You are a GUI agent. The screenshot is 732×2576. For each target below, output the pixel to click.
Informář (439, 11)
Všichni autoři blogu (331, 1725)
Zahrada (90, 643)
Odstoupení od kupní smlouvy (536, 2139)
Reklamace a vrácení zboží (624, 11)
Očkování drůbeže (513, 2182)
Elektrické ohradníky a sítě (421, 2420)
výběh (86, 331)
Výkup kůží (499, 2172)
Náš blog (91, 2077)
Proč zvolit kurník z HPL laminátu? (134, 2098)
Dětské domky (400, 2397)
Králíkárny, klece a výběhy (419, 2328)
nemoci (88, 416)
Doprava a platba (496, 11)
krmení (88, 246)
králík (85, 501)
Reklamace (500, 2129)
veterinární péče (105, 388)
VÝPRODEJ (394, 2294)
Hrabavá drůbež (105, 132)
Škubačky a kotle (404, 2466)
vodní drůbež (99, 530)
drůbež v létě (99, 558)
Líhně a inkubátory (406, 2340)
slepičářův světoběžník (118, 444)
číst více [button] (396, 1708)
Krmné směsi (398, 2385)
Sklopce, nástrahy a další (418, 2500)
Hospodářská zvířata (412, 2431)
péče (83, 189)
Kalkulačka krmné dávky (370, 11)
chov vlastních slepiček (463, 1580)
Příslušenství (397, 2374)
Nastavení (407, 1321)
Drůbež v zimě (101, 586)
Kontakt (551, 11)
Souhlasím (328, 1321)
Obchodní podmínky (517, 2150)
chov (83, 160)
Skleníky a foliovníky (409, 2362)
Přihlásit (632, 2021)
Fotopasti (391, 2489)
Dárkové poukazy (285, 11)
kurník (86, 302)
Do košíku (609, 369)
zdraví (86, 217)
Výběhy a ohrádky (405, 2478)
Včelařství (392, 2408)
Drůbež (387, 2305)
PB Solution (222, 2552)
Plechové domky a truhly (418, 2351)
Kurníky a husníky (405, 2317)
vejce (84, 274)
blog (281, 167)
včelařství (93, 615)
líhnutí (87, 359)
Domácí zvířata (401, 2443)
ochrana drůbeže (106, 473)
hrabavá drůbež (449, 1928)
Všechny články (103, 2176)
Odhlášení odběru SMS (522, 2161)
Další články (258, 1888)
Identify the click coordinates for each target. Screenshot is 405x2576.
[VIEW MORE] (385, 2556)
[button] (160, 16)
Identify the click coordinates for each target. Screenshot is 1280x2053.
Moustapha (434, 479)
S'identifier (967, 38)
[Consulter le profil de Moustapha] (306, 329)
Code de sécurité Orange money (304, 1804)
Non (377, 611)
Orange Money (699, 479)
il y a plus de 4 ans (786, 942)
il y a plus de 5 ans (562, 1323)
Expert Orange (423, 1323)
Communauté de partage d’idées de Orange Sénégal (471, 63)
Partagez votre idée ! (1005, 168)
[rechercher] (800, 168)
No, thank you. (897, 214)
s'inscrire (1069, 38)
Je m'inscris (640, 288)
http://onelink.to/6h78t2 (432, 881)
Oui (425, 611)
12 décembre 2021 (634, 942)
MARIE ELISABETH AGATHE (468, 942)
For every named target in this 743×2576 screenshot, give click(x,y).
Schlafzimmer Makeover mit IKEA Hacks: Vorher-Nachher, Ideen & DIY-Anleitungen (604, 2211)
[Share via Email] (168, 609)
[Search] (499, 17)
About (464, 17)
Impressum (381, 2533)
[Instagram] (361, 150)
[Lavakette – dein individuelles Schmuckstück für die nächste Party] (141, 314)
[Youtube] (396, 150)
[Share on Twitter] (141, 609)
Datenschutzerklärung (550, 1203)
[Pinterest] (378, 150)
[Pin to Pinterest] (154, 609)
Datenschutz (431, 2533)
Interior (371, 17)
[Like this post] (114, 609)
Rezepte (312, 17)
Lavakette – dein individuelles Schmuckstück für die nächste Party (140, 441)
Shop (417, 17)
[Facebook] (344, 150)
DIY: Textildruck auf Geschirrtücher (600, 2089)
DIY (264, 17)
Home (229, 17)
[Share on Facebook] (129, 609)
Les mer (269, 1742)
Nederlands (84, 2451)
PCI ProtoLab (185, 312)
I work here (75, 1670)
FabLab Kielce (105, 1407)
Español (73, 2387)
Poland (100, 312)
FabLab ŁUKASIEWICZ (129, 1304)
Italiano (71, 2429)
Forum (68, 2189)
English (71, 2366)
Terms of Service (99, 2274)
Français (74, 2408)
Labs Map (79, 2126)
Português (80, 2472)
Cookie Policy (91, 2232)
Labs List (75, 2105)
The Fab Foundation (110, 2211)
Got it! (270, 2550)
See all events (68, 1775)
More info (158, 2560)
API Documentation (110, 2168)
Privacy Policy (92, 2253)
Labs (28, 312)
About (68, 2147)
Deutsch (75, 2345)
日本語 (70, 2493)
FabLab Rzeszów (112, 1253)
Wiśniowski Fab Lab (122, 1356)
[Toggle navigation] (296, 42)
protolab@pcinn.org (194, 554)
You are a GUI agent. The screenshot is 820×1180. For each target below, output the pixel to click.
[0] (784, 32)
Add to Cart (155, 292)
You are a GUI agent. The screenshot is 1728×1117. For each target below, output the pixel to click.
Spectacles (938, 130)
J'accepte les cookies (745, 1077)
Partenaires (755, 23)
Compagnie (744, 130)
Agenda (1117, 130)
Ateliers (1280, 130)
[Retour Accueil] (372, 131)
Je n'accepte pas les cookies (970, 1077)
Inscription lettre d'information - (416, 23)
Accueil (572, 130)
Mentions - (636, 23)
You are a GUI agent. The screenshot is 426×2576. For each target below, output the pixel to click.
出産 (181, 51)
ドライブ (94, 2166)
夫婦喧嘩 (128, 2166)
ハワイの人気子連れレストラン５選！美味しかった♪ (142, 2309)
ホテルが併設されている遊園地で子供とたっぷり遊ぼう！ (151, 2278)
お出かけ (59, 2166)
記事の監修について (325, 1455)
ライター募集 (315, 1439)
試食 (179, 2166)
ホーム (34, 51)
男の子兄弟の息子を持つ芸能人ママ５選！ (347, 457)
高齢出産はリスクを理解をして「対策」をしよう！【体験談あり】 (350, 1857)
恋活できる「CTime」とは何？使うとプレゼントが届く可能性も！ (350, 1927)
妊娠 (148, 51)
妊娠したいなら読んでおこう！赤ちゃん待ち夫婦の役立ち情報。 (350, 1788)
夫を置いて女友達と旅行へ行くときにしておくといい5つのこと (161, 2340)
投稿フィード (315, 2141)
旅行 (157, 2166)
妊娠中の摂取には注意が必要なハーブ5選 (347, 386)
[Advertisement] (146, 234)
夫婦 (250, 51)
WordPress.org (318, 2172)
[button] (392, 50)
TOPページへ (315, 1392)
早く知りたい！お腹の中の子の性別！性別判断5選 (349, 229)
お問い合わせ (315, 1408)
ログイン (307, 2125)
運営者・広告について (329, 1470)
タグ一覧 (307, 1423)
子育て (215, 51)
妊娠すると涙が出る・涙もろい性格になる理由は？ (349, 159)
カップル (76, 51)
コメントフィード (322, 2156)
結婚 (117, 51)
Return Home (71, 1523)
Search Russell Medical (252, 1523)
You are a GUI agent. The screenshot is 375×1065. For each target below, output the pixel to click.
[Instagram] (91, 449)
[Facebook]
.....
Required work
Copy verbatim, from the listing above, each line from the one containing "krmení (88, 246)" down to the one containing "Nastavení (407, 1321)", inclusive.

Reply to the exercise
krmení (88, 246)
králík (85, 501)
Reklamace (500, 2129)
veterinární péče (105, 388)
VÝPRODEJ (394, 2294)
Hrabavá drůbež (105, 132)
Škubačky a kotle (404, 2466)
vodní drůbež (99, 530)
drůbež v létě (99, 558)
Líhně a inkubátory (406, 2340)
slepičářův světoběžník (118, 444)
číst více [button] (396, 1708)
Krmné směsi (398, 2385)
Sklopce, nástrahy a další (418, 2500)
Hospodářská zvířata (412, 2431)
péče (83, 189)
Kalkulačka krmné dávky (370, 11)
chov vlastních slepiček (463, 1580)
Příslušenství (397, 2374)
Nastavení (407, 1321)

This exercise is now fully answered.